Could you write out, exactly and with no pictures, every line from the one containing "Task: Click the 要开始使用，请先选择资源类型 subtitle" through the last line of the entries?

Segment Start: Data for analysis

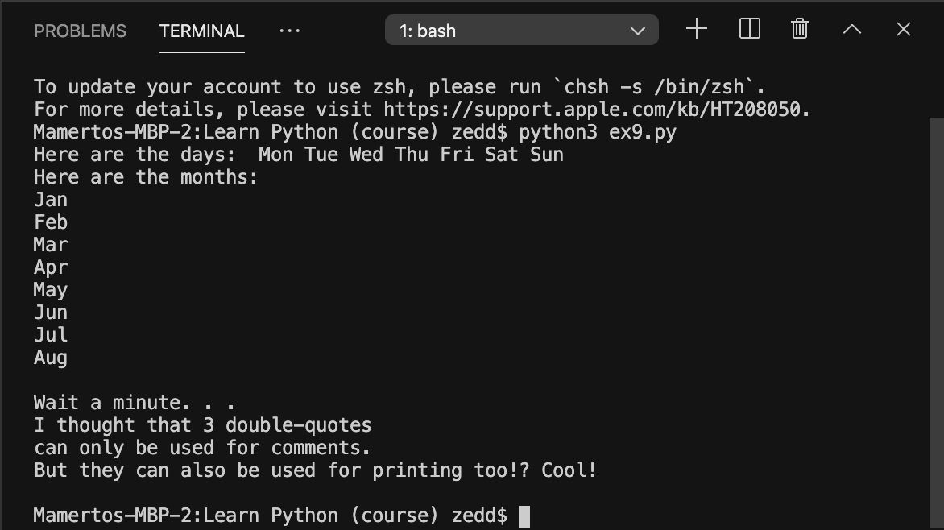Split the terminal pane
944x530 pixels.
coord(749,30)
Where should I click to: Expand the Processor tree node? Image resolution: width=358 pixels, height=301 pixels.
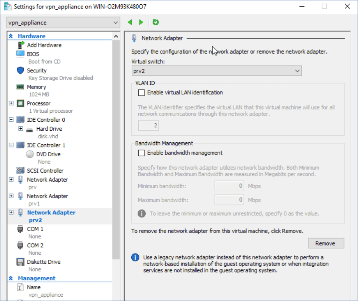11,103
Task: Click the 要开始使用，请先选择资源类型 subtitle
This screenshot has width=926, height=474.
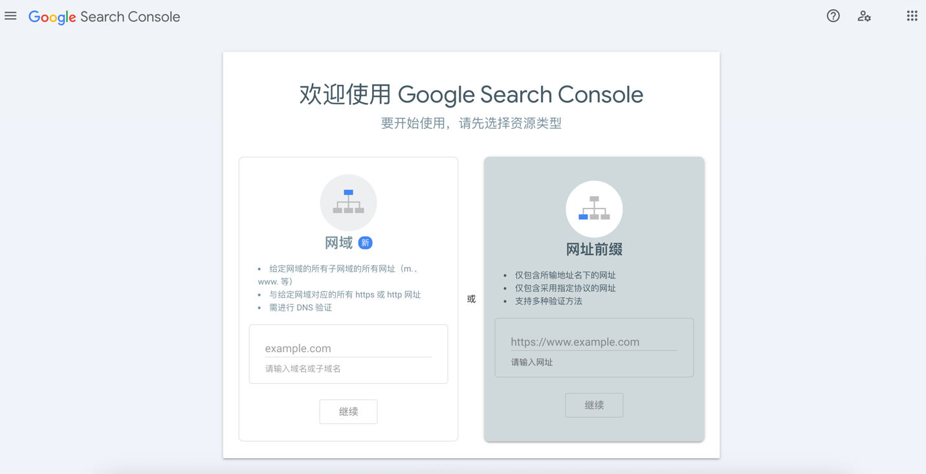Action: point(471,123)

Segment End: Data for analysis

→ Answer section
Task: Click the 要开始使用，请先选择资源类型 subtitle
This screenshot has width=926, height=474.
Action: point(471,123)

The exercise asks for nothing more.